Granted it’s well past the fact, but no one really reads this blog anyway.
In America, Christmas is a time to decorate our homes with whatever didn’t melt in the attic the year before and to listen to a genre of songs so tacky that we make exceptions for Alvin and the Chipmunks. But in France, there isn’t this same hysteria necessitating countless movies, songs, and decor which have begun to emerge on the other side of November’s third-Thursday. Rather for the French, it’s all about the food, meaning the holiday is more comparable to our Thanksgiving than Christmas. I was lucky enough to have a friend invite me to celebrate it with her family.

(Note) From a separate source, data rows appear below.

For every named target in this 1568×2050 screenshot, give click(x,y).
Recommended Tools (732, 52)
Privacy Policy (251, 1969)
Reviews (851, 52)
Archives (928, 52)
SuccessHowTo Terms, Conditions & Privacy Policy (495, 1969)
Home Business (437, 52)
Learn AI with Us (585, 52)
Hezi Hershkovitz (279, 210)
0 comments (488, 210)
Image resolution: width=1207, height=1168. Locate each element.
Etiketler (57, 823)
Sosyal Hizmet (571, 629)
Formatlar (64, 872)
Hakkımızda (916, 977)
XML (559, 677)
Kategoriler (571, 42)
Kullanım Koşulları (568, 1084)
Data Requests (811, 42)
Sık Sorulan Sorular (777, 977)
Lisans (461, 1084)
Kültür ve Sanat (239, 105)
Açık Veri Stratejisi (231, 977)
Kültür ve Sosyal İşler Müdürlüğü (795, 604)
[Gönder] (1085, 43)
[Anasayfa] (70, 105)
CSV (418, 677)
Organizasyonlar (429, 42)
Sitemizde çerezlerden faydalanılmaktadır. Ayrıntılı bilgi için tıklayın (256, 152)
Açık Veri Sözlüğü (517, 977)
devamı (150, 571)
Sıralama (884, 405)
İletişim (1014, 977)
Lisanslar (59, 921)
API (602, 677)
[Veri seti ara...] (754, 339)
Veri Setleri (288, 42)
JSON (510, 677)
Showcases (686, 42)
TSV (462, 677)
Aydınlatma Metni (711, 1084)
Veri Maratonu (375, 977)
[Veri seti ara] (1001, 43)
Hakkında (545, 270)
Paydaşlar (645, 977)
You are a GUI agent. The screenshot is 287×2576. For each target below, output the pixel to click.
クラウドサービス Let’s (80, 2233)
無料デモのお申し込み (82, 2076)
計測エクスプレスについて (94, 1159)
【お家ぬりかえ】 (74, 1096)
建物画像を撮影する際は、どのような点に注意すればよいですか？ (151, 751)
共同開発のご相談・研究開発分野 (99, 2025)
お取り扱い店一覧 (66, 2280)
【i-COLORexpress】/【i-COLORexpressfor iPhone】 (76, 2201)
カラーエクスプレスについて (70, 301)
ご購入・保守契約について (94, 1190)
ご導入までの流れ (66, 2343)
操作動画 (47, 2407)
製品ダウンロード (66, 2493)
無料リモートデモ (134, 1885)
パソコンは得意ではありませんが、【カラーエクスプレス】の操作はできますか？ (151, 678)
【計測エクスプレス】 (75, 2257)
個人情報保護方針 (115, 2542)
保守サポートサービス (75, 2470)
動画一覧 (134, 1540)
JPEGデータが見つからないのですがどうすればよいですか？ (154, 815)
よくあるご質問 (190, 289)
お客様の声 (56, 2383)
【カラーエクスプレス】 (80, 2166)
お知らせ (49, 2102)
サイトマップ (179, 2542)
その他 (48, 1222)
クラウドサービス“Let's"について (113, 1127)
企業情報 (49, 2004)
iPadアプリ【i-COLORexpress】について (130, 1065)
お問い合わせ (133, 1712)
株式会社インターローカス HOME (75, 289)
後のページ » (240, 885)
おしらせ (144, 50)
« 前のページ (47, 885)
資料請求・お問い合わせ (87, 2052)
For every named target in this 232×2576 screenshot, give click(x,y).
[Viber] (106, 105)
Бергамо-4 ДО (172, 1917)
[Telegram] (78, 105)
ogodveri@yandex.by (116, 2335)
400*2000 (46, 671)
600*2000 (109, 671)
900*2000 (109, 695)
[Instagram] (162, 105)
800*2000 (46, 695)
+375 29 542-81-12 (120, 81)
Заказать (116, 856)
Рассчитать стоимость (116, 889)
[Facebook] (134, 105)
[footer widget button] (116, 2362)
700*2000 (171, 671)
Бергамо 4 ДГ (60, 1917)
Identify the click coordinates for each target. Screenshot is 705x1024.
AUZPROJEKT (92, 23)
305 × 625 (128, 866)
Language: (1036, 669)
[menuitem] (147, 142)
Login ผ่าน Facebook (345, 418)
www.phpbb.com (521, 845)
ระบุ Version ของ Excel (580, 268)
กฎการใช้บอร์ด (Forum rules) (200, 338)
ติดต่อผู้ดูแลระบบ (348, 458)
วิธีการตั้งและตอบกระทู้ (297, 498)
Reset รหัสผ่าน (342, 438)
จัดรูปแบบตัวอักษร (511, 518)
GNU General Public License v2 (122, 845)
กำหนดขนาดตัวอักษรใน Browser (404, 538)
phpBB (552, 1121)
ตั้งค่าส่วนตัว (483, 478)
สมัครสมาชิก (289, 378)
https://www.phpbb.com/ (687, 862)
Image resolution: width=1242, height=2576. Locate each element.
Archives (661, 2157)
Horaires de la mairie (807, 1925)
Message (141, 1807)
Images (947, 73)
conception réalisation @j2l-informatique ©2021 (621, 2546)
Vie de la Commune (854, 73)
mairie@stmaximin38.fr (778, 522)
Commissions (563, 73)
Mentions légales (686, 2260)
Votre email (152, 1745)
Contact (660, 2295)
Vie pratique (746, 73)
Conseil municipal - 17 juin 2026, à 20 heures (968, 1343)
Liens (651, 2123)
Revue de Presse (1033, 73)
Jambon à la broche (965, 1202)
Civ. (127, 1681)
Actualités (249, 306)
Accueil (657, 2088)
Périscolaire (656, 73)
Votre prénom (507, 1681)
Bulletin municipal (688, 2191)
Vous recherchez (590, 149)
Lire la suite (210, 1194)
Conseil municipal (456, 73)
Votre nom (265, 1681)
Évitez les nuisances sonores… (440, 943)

Smoked salmon from a four-star hotel with cream, homemade foie gras (duck liver pâté), and bread with nuts.
Capon is a male chicken that has been castrated so its hormone imbalance makes it grow fatter and softer than any chicken you’ve eaten before. While its price keeps it from being eaten year-round, it’s central to the Christmas dinner table. Filled with a mushroom-based stuffing and accompanied with chestnuts and sweet potatoes.
Saint-Jacques, a common name for scallops, command a tender kiss straight from the sea with a little gristle when you get to the orange part. Tangy sauce for a spin.
Though not strictly a Christmas dish, this cake’s pillowy strawberry body set atop a bed of pistachio was more than welcome. Her mom stores bottles of wine in a cellar and pops one open after some time, pouring out Médoc of a fifteen-year vintage as if saying, “oh this ol’ thang?”.